Tenía veintiún años y algo había bebido. Fuimos andando hasta la Metrópolis el Luis, el Dani y yo. No bailamos. Solo dimos vueltas. Pedimos cerveza. Ella estaba en corrillo con algunas amigas. Sus ojos eran del color de las algas. Las luces de la discoteca transformaban su piel en un desierto de diamantes. Hablamos. Nos reímos. Tenía las paletas separadas y movía mucho las manos. Mi móvil no tenía batería. Ella había dejado el suyo en casa. Eran otros tiempos. Le pedí a uno de los camareros un bolígrafo y un papel, pero no tenía. «No te preocupes. Dime tu teléfono y lo memorizaré», le dije. Me lo dijo tres veces. Lo repetí de carrerilla y con soltura. Nos despedimos con un beso en la mejilla y el deseo de vernos antes de que acabara el fin de semana. A la mañana siguiente, no recordaba ningún número. Nunca más la vi.

Lejos de aprender, olvido. Mi caminar desmemoriado me obliga a estar en paz con todo el mundo. Extravío los insultos y los halagos, que son dos de los mayores agravios de nuestra era. La ceguera tiene al menos el consuelo del tacto, pero mi falta de retentiva es una oscuridad sin asideros, un mar nocturno y el vano abrazo a un flotador desinflado. Escribía Borges en su cuento ´Funes el memorioso´: «Pensar es olvidar diferencias, es generalizar, abstraer. En el abarrotado mundo de Funes no había sino detalles, casi inmediatos». El protagonista tenía tal capacidad para memorizar los instantes que el mundo perdió su sentido. Como si la suma de las partes condujera al aristado caos y no a un ardiente todo. Mi memoria es ficción. Lego. Apenas un puñado de fotografías inconexas que fijo en papel. Un remedo de viñetas. Quizá la nostalgia, la mía, la de todos, es solo nuestro derecho a habitar el infinito. Otra cosa es el magma que llevamos dentro. Las decepciones, el dolor, los páramos fieros, ese júbilo infantil, el desfile en llamas. Ese árbol retorcido entre las vísceras, con siglas rasgadas, con sus frutos de sombra. Soy lo que soy por lo que crece dentro; fuera soy apenas ya verbena, bafles exigidos, viejas bailando pasodobles, niños asustando a otros niños con petardos.

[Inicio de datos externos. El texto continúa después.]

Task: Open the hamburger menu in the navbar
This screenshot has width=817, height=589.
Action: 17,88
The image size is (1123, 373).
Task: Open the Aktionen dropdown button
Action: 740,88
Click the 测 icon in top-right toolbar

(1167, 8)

A la segunda cerveza ya estoy piripi. Es indigno para un bebensal como yo. Ya siempre me vence el entusiasmo. Envejezco con temor ajeno y desdén propio. Mi lengua sabe a óxido y mis ojos son dos libros abandonados en la mesita. Los abro con pereza. Apenas unos segundos que parecen un mundo. Siempre amé de menos. Ella me dijo «te quiero» y yo miré hacia otro lado. «¿Entonces hasta aquí?», me preguntó. Y no tuve ni el decoro de decir sí. Cosas que no se olvidan porque se han arañado dentro. Aquel bar ya cerró. Los carteles de «Se traspasa» son las lápidas de los amores que se nos murieron. Dejo flores a los pies de la persiana metálica. Flores de ceniza que desaparecen tras mis pasos. Quisiera tener dos vidas: una para equivocarme y otra para equivocarme con más estruendo. El tiempo pone a cada uno en su sitio, pero va a su ritmo, el hijoputa.

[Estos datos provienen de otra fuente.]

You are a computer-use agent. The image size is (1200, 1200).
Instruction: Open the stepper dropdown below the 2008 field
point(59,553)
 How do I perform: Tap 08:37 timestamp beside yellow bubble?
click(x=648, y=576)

Del pasado solo sé lo que quedó dentro, como el río que sonríe a su propio cieno. No hace falta irse a la India para descubrir lo idiota que fui. Basta con tumbarse y cerrar los ojos para ver. El ventilador arrastra también la tarde. Las chicharras. Este ruidoso deseo de nada. Nada nos espera en el futuro. Todo es presente feroz. Mandíbula de hoy. A veces quisiera escapar de esta gloriosa apnea que es vivir. Vivir por el mero hecho de poder hacerlo. La memoria no es refugio. Colirio y limo y raíces de higuera y un mar que nos desprecia y tantas cosas por la televisión y tanta gente diciéndonos lo que está bien y tantos besos en el fango y este ruido de palabras huesudas y filosofías fugaces. No recordar, qué alivio, a veces, cuando la luz de la tarde es tiniebla de oro y las dudas se acurrucan en mis costillas como un perro que recién comido sestea. Pero aquel teléfono que olvidé, como una luz bajo la puerta y una cerradura para la que no existe llave.

El mundo de nuestro tiempo se parece al caos que vivía Funes. Somos tan conscientes de todo, que la existencia se nos muestra arisca e incomprensible. Rompemos las hornillas, nos obligan a cocinar en los incendios. Todo el mundo tiene prisa. Bajan dando brincos por las escaleras mecánicas para meterse en un tren o en su contrario. Mi desmemoria, ahora, me resulta un acto de rebeldía. Una ignorancia por la que no debo sentirme culpable. Garabateo cuadernos pero luego no entiendo mi letra. Amo como un felino perpetuo e insaciable. Releo el Hola. Me escabullo hasta el dormitorio para dormir una brevísima siesta. Creí haber nacido para lo grande, pero sólo conocí la felicidad minúscula. Hasta para mentir hace falta buena memoria, para que no se resquebraje la arquitectura de embustes, para mantener hasta la muerte la palabra dada. Condenado como Sísifo, arrastro la verdad hasta la cima de la montaña, aunque luego ruede en mi contra. Incluso la sinceridad me resulta un castigo. «Allí donde la toques, la memoria duele», escribió Seferis. ¿Perdí aquella noche al amor de mi vida?